* _Goal of the exercise_: From the entries that follow, copy exactly the lines beginning at the line holding "This screenshot has height=812, width=1459." and continuing through the line holding "has height=600, width=988.".

Saved entries

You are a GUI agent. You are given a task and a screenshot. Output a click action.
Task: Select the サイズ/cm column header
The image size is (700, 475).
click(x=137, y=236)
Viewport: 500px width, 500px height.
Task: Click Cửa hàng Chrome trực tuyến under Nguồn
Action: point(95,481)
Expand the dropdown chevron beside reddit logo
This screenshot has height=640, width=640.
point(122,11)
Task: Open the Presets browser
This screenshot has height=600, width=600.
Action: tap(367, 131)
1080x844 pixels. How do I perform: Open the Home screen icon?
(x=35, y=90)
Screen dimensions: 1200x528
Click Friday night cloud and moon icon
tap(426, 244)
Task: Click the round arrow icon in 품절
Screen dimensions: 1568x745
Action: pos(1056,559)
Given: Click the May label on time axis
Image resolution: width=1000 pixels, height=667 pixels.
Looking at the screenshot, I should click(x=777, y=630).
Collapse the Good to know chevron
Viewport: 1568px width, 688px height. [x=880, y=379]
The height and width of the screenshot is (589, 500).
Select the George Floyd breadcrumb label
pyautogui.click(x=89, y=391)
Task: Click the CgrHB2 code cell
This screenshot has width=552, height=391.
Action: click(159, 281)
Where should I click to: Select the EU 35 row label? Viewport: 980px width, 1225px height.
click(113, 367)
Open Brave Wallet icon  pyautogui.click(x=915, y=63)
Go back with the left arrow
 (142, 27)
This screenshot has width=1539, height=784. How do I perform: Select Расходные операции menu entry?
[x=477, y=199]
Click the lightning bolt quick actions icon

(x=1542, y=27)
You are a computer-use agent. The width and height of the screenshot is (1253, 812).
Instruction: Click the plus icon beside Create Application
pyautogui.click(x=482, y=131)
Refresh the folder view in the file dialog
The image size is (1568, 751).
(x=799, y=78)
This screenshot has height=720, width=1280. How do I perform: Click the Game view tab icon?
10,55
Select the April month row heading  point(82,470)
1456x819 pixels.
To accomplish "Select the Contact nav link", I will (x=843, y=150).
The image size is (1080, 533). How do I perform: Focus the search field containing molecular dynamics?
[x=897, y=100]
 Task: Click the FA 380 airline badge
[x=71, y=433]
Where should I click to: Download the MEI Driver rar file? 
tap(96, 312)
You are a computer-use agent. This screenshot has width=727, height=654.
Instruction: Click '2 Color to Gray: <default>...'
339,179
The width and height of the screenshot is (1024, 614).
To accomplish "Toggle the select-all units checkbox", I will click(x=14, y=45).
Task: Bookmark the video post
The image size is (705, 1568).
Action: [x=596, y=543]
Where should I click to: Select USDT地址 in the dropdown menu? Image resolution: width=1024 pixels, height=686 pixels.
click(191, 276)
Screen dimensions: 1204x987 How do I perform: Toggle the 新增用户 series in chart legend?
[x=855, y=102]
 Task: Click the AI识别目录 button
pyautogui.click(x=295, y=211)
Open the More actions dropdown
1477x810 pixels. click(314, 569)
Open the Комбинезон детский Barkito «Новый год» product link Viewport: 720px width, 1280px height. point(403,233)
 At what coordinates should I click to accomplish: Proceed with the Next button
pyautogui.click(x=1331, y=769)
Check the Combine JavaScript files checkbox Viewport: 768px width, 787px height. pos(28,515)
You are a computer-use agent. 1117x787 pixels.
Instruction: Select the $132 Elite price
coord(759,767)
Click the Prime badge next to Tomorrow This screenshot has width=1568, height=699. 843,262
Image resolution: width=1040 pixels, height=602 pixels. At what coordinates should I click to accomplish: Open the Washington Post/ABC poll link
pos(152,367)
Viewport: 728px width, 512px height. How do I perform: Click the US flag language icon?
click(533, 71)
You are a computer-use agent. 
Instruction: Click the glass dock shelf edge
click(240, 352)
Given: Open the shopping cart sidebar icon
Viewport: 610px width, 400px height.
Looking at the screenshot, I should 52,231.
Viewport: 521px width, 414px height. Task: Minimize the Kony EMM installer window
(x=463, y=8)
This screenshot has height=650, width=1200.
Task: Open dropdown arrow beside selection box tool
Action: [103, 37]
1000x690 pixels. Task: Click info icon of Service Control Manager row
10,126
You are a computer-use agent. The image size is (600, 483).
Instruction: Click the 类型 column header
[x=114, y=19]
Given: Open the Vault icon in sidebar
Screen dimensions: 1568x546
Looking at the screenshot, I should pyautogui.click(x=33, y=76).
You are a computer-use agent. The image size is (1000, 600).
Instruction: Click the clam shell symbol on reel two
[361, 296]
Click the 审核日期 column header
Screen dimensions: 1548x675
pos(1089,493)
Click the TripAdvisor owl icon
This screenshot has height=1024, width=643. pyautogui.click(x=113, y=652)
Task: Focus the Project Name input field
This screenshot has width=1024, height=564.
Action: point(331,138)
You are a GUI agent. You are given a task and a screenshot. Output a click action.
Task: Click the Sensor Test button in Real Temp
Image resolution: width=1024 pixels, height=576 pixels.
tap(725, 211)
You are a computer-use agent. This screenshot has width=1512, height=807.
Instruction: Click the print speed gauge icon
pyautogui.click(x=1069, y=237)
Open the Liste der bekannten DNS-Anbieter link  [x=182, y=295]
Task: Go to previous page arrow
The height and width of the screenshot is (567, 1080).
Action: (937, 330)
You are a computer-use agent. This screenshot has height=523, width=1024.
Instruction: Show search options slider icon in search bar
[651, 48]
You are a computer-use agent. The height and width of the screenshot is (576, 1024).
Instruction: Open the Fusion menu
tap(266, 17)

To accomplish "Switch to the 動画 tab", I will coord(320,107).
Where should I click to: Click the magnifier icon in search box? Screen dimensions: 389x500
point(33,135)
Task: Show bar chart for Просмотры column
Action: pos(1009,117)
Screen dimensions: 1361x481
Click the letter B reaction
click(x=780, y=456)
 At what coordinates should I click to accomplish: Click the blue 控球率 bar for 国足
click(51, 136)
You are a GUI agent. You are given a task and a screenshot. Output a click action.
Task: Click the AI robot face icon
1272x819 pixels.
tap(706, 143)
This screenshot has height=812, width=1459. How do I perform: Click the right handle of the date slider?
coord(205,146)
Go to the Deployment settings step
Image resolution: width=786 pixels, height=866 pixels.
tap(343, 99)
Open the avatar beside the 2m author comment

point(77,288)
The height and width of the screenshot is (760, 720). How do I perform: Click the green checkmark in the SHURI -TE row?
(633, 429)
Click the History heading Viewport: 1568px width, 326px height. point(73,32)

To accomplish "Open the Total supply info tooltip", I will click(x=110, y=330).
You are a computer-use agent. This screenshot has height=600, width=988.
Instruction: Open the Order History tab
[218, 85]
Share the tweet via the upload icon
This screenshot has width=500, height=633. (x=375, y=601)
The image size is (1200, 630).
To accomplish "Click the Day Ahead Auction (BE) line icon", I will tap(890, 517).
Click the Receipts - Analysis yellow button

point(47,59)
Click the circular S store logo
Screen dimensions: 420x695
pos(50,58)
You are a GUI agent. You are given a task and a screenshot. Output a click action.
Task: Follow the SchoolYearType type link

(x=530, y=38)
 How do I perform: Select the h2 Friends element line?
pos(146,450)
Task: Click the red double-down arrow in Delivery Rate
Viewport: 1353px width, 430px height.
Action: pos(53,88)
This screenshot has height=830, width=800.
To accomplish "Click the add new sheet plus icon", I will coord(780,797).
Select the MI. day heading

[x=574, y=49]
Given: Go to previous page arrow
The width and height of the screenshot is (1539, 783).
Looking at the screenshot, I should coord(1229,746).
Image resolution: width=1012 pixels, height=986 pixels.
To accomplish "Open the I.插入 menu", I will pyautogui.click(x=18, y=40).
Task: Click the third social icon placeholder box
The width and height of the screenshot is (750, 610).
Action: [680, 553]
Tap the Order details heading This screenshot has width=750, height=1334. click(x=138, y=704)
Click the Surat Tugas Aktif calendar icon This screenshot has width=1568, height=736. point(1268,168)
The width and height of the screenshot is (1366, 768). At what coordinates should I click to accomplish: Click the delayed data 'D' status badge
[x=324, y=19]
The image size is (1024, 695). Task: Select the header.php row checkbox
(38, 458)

* _Result for this exercise_:
This screenshot has height=812, width=1459. How do I perform: Click the right handle of the date slider?
coord(205,146)
Go to the Deployment settings step
Image resolution: width=786 pixels, height=866 pixels.
tap(343, 99)
Open the avatar beside the 2m author comment

point(77,288)
The height and width of the screenshot is (760, 720). How do I perform: Click the green checkmark in the SHURI -TE row?
(633, 429)
Click the History heading Viewport: 1568px width, 326px height. point(73,32)

To accomplish "Open the Total supply info tooltip", I will click(x=110, y=330).
You are a computer-use agent. This screenshot has height=600, width=988.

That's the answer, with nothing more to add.